The crypto and blockchain industry’s go-to encrypted messenger app Telegram has released a personal identification authorization tool, according to an official statement published July 26.

The tool, dubbed Telegram Passport, reportedly encrypts a user’s personal ID information and let’s users securely share their ID data with third parties, which the Telegram post elaborates on as “finance, ICOs, etc.”

According to the post, users’ ID data will currently be stored on the Telegram cloud, but “In the future, all Telegram Passport data will move to a decentralized cloud.”

The new tool is currently integrated with digital payment operator ePayments, which Telegram refers to in their post as the “first electronic payments system to support registration and verification” via the new tool. EPayments confirmed the integration on its Telegram channel, noting that “verification can be achieved in just a few clicks.”

Recently, CEO and founder of Telegram Pavel Durov was featured in Fortune’s “40 Under 40” annual rankings as one of the most prominent disruptors of global business. Before creating Telegram, Durov founded social media website VK.com.

This March, Telegram completed two $850 million closed funding rounds via the sale of the platform’s pending cryptocurrency TON, bringing its total funding to $1.7 billion. In late May Telegram’s plans to launch a public ICO were been reportedly disrupted due to the fact that the company had raised enough money via the two private ICO rounds.
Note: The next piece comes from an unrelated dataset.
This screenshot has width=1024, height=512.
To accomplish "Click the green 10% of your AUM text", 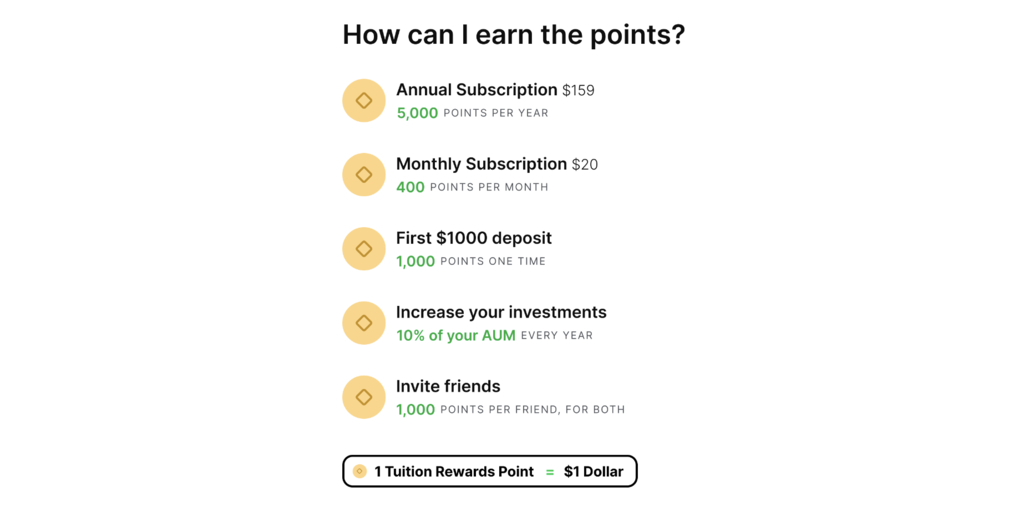I will pos(455,335).
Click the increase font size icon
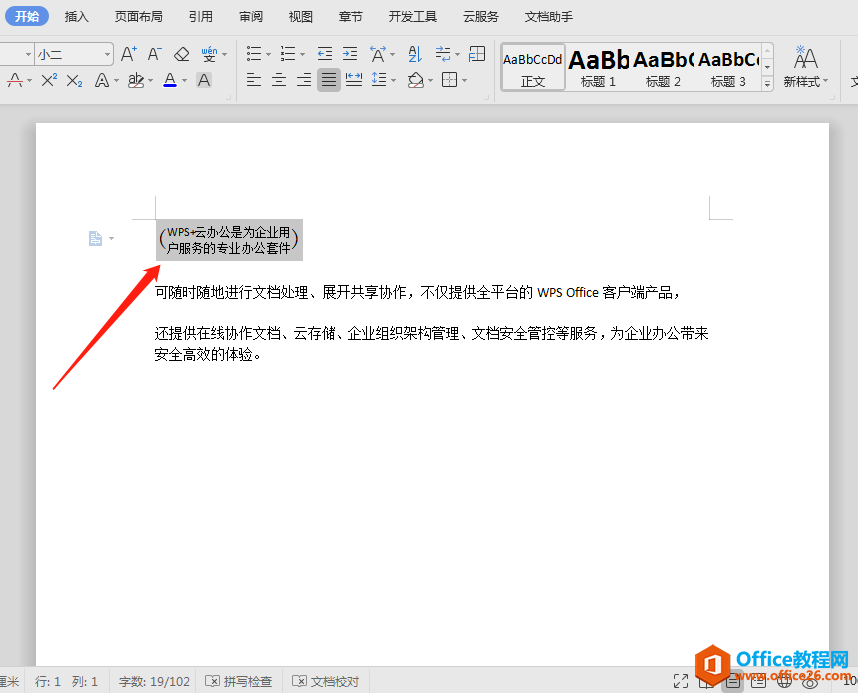858x693 pixels. pos(128,54)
Launched in 2011, ePayments says it provides payment services to more than 500,000 freelance customers and 1,000 companies worldwide. The London-based digital payment service supports transactions in cryptocurrencies, such as Bitcoin (BTC), Ethereum (ETH), Bitcoin Cash (BCH), Litecoin (LTC) and others.

This week Tokyo-headquartered tech conglomerate Hitachi and telecoms giant KDDI announced the trial of a retail coupon settlement system using blockchain technology to authenticate biometric data.